Here lies the second preliminary lesson drawn from Iraq and Afghanistan, one that appeals to disgruntled military officers like Batiste, but also to Democrats eager to blame the Bush administration for any and all sins and to neoconservatives looking to absolve themselves of responsibility for botched wars that they had once cavalierly promoted. The corrective to civilian arrogance and misjudgment is obvious: It requires tilting the civil-military balance back in favor of the generals, untying the hands of senior commanders.

From this perspective, the most important lesson to take away from Iraq and Afghanistan is the imperative to empower military professionals. The Petraeus moment of 2007, when all of official Washington from President Bush to the lowest-ranking congressional staffer waited with bated breath for General David Petraeus to formulate basic policy for Iraq, offers a preview of how this lesson might play itself out.

Is a Draft the Answer?

There is also a third perspective, which blames the failures of Iraq and Afghanistan on a problematic relationship between soldiers and society. According to this view, the All-Volunteer Force itself is the problem. As the military historian Adrian Lewis observed, “The most significant transformation in the American conduct of war since World War II and the invention of the atomic bomb was not technological, but cultural, social, and political — the removal of the American people from the conduct of war.” Only after 9/11, with the Bush administration waging war on multiple fronts, have the implications of this transformation become fully evident.

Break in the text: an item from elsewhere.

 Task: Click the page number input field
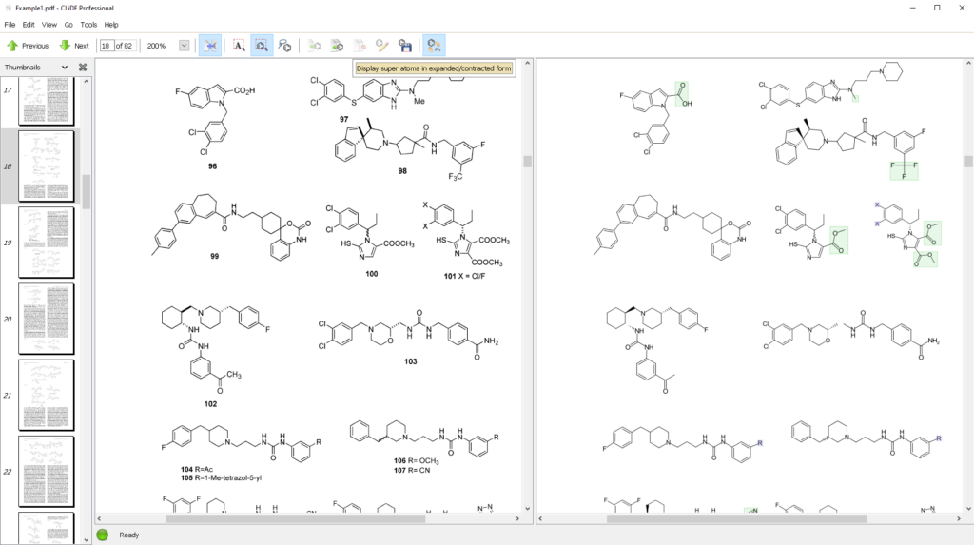coord(107,46)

A reliance on volunteer-professionals places a de facto cap on the army’s overall size. The pool of willing recruits is necessarily limited. Given a choice, most young Americans will opt for opportunities other than military service, with protracted war diminishing rather than enhancing any collective propensity to volunteer. It is virtually inconceivable that any presidential call to the colors, however impassioned, any PR campaign, however cleverly designed, or any package of pay and bonuses, however generous, could reverse this disinclination.

Furthermore, to the extent that an army composed of regulars is no longer a people’s army, the people have little say in its use. In effect, the professional military has become an extension of the imperial presidency. The troops fight when and where the commander in chief determines.

Finally, a reliance on professional soldiers eviscerates the concept of civic duty, relieving citizens at large of any obligation to contribute to the nation’s defense. Ending the draft during the waning days of the Vietnam War did nothing to heal the divisions created by that conflict; instead, it ratified the separation of army from society. Like mowing lawns and bussing tables, fighting and perhaps dying to sustain the American way of life became something that Americans pay others to do.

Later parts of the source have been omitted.